Particularly compelling were stories writ on the canvas of family responsibility and tradition, the vital passage of dangerous and sometimes shameful knowledge through generations. Victor LaValle’s “Lone Women,” arguably one of the most digestible stories of the lot—as it’s among the works that recalls the popular marriage of spec lit and Westerns—recasts sister as monster and imparts new meaning to the phrase “my sister’s keeper.”
In Tananarive Due’s “Free Jim’s Mine,” the fate of Lottie, a pregnant woman escaping slavery, is entrusted to her mysterious Uncle Jim, a free man. The story twines a metaphor for loss suffered on the Underground Railroad tighter and tighter around a watery, subterranean cavern until it submerges the reader in horror. Due delivers thrills and delves into themes of interracial relationships in the antebellum South, navigating Uncle Jim’s suspicion of Lottie’s Cherokee boyfriend and the sinister nature of her uncle’s freedom.
Lisa Bolekaja’s “Medu” hits the notes of Black empowerment. Throughout, the editors have given more than a nod to the anthology’s beginnings in a Twitter conversation that referenced representations of the African diaspora in historical speculative fiction. Lil Bit, Bolekaja’s hero, seeks not only to free her snakelets of hair, but to reach Nicodemus where her mother says:
“Everything owned by Negroes. Hundreds of colored people living on they own land for the first time. And they free. That’s what it’s like.”
Lil Bit’s yearning for belonging is as much a race parable as it is an empowerment response to scrutiny of Black women’s hair.
“The Dance of the White Demons” by Sabrina Vourvoulias is the anchor leg of the collection and unfolds in Guatemala during the Spanish Conquest.

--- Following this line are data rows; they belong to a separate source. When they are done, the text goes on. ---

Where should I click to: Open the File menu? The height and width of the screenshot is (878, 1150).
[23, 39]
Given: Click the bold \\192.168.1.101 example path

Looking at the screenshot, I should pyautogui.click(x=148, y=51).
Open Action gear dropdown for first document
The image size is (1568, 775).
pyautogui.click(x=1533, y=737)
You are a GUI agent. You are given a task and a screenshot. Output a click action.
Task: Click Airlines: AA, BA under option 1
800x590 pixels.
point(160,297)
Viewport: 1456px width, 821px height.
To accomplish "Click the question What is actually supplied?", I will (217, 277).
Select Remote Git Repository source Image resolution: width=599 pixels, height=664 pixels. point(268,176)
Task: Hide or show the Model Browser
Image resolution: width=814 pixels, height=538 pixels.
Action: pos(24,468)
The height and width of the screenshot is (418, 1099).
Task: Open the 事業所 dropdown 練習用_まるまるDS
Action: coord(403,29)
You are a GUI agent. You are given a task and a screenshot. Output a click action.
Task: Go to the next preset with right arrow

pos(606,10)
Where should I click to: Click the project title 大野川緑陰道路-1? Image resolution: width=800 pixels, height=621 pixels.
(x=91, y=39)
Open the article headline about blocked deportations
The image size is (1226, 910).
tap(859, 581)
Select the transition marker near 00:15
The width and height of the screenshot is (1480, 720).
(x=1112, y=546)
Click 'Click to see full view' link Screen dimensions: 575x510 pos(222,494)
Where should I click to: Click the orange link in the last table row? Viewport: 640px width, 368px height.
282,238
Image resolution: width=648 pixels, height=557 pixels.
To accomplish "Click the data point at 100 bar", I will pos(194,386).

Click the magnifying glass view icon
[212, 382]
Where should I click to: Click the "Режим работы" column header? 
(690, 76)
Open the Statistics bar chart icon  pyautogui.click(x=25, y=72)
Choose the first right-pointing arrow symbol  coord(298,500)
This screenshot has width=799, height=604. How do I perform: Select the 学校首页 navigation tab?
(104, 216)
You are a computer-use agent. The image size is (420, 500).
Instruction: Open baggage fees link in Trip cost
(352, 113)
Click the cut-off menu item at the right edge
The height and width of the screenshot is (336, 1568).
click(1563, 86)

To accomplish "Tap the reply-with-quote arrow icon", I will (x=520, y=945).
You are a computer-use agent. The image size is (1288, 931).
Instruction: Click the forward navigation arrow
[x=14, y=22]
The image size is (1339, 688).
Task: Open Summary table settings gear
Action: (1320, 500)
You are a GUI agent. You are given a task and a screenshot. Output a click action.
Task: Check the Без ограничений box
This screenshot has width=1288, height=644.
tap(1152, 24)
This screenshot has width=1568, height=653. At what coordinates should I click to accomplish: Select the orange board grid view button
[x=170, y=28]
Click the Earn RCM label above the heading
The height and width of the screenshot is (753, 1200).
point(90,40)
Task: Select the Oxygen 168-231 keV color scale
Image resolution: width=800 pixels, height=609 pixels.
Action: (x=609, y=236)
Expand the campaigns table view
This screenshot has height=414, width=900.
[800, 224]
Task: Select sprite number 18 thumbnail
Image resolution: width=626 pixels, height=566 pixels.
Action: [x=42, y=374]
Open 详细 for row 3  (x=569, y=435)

The fierceness of Vourvoulias’s writing is matched by her distinct lack of sentimentality:
As I step over their bleeding, dying bodies, I put it together in my head. The foreigners know nothing of the white demons, so they do not fear me for my semblance. They fear me because I look like one of their young, turned against them and repudiating the savagery of this invasion.
A fitting end to the journey, “Dance of the White Demons” bows its head to the Conquistadores’ colonization/genocide of indigenous peoples, then lifts up and stares right back, raising a song that refuses to abdicate the power of a peoples’ culture and memory to empire.
At its best, Long Hidden couples good old-fashioned storytelling with the political power of speculative fiction. The roots of the project, as acknowledged by the editors, are crowd-funded. The existence of this aesthetically pleasing volume—a visual treat from the go with 2014 Hugo Award Winner for Best Professional Artist Julie Dillon’s cover art—is a testament to the hunger of readers who want fantastical fare that doesn’t whitewash the past. It’s a collection that yanks its audience from the status quo and transports them squarely into the magic of histories they didn’t even know existed.